Stardate 7-6-2010
It's been a while since my last post, mostly since I've been travelling in Turkey, baby!
Anyway, I want to put up some work that I did a few weeks ago for Readhill/Mousehand independent publishers. This was for a short run of a book called "The Wealthy Tribe", by Malcolm Coombs. The book is basically a parable in which some friends stumble across an ancient book which describes how this tribe used a series of principles to create wealth for themselves. The friends apply these principles to their own lives, and prosper.
Anyway, it went through quite a process, and here are the initial three covers I submitted:
The initial brief was pretty flexible, but kind of revolved around having an hourglass with sand transforming into coins inside. So I went ahead and created a 3d-looking version in Coreldraw. All the elements in the images below are vectors, which was a serious mission and no mistake! After the creation of the elements in Draw, I dragged them into CorelPHOTO PAINT for final compositing. Photopaint is very much similar to photoshop, but has the advantage of being much cheaper!
Anyway, photo-editors allow one a much greater deal of control over different filters I have found. So in the vectors went, and i added some grain to make the sand look more sandy.
The different versions are below:
The defining principle of the book was "time is money". But put that into a search engine and the first 15 000 images you get are all hourglasses with sand turning into coins inside. In my anal-retentive perfectionistic way, I really wasn't happy with the hourglass cliche' as a cover image, so i provided 2 alternate versions of what I thought would work better.
My first idea was to take the idea of the story and illustrate it in a very direct fashion, with tribespeople carrying golden objects. I kept the drawings very plain and geometric to try and convey a sense of an African tribe.

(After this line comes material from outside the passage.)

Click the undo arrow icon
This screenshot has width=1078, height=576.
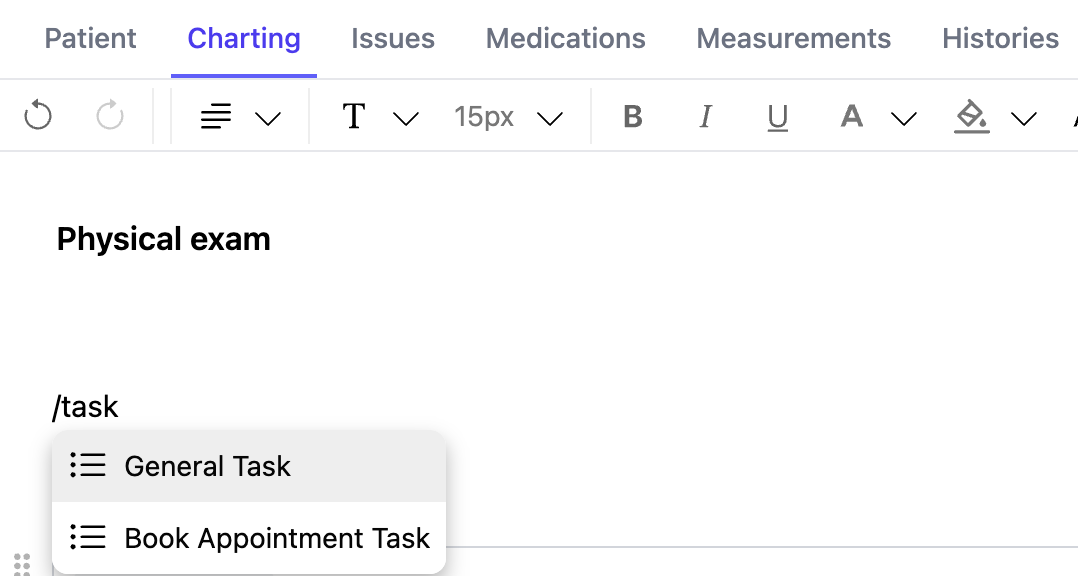tap(38, 117)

The second idea was to create a very bold cover based on a vector illustration of a tribal mask. In Coreldraw it was simple enough to reproduce a series of different versions of the cover in different cover schemes. Since the mask image was so striking, I wanted to limit the colours drastically and provide maximum impact to the linework. My favourite is the gold on black cover--I felt this conveyed the idea of wealth and mystery the best--a golden mask looming out of the night. I also opted for a more traditional-looking font, to give it more of a hand-crafted/old-school look.

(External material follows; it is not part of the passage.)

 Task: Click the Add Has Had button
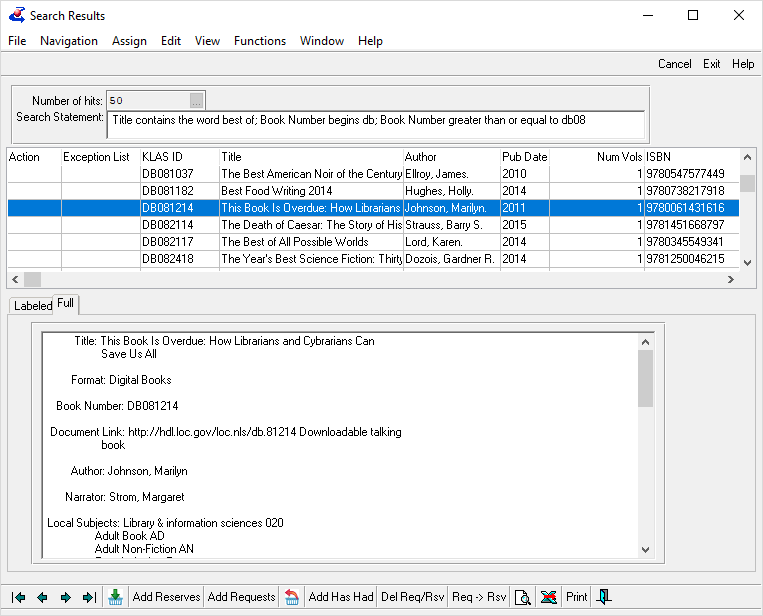(x=340, y=597)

As it turned out, the author decided he'd rather stick with the hourglass... The final cover is below:
Basiccally it's the same hourglass, with a whole lot of layers. I've added some serious grain to the trickle of coins, sandwiching about 4 different coin layers between "dirt" and photo-filter layers to give the idea of depth. Individual highlights and flashes were also added to give the idea of the coins being very shiny, and also add a sense of movement. There are basically a lot of other layers there on "subtract" and "overlay" mode to give the image more glow and depth. 31 layers in total, without the lettering!